Buckminster Fuller was an early environmental activist. He was very aware of the finite resources the planet has to offer, and promoted a principle that he termed "ephemeralization", which Fuller coined to mean "doing more with less". Resources and waste material from cruder products could be recycled into making more valuable products.
Buckminster Fuller was one of the first to explore principles of energy and material efficiency in the fields of architecture, engineering and design, while considering the systemic world-overview.
He cited François de Chardenedes' opinion that petroleum, from the standpoint of its replacement cost out of our current energy "budget" had cost nature "over a million dollars" per U.S. gallon (US$300,000 per litre) to produce.
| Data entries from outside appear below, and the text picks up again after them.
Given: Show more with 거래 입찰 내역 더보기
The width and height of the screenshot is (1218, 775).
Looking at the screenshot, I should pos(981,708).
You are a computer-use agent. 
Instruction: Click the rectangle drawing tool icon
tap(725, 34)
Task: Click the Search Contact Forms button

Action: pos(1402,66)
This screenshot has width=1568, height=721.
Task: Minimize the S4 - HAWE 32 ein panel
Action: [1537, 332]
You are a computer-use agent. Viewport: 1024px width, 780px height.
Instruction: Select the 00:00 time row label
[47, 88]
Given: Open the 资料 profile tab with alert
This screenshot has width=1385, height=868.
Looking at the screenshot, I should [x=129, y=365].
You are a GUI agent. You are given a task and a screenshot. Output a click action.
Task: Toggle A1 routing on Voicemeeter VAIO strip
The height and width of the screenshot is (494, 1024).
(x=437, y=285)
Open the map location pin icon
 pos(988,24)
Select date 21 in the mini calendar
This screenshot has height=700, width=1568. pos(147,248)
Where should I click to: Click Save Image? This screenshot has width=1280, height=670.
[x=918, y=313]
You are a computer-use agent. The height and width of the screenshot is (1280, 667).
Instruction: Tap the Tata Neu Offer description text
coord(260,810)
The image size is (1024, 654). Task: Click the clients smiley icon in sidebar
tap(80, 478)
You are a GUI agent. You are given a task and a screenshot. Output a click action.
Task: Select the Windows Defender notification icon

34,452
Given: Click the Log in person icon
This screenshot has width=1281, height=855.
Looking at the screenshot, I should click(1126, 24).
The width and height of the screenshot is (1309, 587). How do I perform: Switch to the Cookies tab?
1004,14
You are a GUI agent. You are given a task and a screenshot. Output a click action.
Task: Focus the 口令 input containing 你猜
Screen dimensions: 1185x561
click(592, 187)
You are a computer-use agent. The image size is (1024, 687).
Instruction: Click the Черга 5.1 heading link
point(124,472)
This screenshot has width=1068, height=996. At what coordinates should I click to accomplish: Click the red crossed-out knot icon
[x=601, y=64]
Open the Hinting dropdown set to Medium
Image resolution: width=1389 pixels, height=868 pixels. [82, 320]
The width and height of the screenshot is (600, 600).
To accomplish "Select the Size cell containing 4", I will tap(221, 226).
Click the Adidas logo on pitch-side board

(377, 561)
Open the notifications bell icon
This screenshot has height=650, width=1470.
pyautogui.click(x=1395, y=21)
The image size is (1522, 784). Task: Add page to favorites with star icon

From this point of view, its use as a transportation fuel by people commuting to work represents a huge net loss compared to their earnings.
Fuller was concerned about sustainability and about human survival under the existing socio-economic system, yet remained optimistic about humanity's future.
He defined wealth in terms of knowledge, as the "technological ability to protect, nurture, support, and accommodate all growth needs of life,"
He was convinced that the accumulation of relevant knowledge, combined with the quantities of major recyclable resources that had already been extracted from the earth, had attained a critical level, such that competition for necessities was not necessary anymore.
He deduced cooperation had become the optimum survival strategy. "Selfishness," he declared, "is unnecessary and hence-forth unrationalizable.... War is obsolete."
Fuller also claimed that the natural analytic geometry of the universe was based on arrays of tetrahedra. He developed this in several ways, from the close-packing of spheres and the number of compressive or tensile members required to stabilize an object in space.
Fuller also introduced synergetics, a metaphoric language for communicating experiences using geometric concepts, long before the term synergy became popular.
In his 1970 book I Seem To Be a Verb, he wrote: "I live on Earth at present, and I don’t know what I am. I know that I am not a category. I am not a thing — a noun. I seem to be a verb, an evolutionary process – an integral function of the universe."